## Goal of the exercise
All lines with the word "chevron" are to be found and copied from the listing.

——————

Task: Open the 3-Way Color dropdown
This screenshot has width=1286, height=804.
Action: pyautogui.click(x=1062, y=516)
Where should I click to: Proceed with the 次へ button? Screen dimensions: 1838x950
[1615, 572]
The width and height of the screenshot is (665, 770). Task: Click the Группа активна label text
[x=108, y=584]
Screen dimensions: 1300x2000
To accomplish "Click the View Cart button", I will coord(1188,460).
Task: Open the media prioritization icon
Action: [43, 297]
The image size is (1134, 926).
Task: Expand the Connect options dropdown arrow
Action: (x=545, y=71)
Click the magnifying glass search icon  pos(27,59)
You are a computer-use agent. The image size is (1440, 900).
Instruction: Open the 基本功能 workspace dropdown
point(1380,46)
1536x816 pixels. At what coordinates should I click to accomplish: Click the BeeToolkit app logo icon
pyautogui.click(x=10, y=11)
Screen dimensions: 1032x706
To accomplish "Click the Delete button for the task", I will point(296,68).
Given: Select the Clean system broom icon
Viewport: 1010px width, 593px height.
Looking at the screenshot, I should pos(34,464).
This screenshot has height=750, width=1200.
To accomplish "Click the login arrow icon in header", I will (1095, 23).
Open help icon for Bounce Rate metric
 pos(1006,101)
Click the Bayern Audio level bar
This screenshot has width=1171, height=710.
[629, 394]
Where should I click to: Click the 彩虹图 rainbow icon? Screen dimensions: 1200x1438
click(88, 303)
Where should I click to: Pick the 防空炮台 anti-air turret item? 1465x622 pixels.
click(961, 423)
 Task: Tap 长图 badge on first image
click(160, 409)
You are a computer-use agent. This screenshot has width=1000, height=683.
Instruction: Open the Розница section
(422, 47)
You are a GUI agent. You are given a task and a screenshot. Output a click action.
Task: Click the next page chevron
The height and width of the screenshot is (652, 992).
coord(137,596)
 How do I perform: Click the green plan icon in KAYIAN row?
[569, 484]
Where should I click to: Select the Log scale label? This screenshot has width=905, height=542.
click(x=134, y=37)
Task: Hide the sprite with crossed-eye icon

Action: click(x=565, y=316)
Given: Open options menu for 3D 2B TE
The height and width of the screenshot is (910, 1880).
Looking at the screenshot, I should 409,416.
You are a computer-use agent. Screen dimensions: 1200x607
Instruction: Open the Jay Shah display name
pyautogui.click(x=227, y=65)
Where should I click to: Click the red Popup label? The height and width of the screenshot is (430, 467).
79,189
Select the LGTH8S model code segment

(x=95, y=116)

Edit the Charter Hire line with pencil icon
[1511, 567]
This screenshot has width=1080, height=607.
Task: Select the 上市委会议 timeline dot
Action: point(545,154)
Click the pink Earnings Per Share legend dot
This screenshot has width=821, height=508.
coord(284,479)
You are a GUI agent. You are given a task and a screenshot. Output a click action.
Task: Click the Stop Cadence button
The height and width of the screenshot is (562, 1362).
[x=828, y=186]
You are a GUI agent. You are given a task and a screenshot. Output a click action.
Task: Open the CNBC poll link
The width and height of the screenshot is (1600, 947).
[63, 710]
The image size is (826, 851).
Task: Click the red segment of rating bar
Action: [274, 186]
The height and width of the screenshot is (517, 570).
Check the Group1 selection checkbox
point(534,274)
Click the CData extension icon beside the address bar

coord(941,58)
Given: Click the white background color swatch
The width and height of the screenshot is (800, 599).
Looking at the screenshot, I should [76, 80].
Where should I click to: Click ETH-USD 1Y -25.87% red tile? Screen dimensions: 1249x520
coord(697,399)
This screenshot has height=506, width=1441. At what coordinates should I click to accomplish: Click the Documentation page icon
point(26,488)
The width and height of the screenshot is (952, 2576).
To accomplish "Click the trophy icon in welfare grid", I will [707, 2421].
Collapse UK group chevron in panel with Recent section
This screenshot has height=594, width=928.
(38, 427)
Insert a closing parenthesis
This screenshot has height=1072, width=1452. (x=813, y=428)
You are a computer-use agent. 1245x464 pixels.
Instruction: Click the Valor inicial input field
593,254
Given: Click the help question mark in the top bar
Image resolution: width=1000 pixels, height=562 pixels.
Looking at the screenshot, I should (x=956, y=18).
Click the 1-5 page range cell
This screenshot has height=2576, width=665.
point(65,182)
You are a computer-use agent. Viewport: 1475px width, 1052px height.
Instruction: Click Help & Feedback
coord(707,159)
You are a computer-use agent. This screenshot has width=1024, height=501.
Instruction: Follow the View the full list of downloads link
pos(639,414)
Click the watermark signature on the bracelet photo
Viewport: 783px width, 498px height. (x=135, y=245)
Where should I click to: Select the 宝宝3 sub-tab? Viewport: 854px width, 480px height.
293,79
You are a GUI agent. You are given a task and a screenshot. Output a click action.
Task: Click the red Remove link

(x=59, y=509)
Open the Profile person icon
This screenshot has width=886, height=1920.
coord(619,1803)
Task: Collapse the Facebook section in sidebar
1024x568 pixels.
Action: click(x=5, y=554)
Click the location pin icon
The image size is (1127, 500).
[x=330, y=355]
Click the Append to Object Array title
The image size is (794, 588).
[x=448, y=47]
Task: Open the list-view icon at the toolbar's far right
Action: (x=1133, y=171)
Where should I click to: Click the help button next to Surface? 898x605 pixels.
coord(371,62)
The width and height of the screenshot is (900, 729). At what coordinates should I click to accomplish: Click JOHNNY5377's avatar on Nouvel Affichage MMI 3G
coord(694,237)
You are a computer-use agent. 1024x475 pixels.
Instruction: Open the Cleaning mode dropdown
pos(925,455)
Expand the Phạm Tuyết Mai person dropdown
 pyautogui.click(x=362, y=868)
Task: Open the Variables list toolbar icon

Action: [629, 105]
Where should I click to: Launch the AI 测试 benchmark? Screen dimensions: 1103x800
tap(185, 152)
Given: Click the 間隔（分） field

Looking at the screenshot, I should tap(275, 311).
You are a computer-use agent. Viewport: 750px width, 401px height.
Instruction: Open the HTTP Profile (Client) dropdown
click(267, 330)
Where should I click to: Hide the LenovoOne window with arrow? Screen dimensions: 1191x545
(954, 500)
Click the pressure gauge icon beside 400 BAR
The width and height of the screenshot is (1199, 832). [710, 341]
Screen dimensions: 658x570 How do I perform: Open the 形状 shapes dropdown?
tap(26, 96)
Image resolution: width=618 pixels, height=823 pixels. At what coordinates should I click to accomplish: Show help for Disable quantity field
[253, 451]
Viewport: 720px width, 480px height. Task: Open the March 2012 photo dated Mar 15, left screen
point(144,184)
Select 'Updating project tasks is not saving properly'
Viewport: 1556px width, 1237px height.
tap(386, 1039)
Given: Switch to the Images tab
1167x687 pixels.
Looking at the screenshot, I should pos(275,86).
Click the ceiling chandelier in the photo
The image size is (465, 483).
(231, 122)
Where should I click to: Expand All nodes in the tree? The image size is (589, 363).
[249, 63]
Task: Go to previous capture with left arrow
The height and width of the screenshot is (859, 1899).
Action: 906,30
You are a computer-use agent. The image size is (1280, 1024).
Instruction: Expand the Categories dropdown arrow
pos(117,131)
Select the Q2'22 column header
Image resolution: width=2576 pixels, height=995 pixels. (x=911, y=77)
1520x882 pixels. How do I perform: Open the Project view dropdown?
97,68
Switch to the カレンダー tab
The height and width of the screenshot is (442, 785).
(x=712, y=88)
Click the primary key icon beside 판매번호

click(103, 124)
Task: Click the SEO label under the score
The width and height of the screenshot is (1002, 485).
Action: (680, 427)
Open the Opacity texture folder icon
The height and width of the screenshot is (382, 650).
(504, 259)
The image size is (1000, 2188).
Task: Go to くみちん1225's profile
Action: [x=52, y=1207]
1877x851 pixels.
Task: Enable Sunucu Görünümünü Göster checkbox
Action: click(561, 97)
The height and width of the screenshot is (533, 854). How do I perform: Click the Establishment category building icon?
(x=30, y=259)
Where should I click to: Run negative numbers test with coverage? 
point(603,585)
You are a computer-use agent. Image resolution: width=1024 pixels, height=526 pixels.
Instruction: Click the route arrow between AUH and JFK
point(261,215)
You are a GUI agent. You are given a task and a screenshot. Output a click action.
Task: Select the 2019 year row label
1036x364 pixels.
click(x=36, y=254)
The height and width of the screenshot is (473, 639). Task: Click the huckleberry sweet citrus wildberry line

——————

## Solution to the problem
Task: Click the next page chevron
Collapse UK group chevron in panel with Recent section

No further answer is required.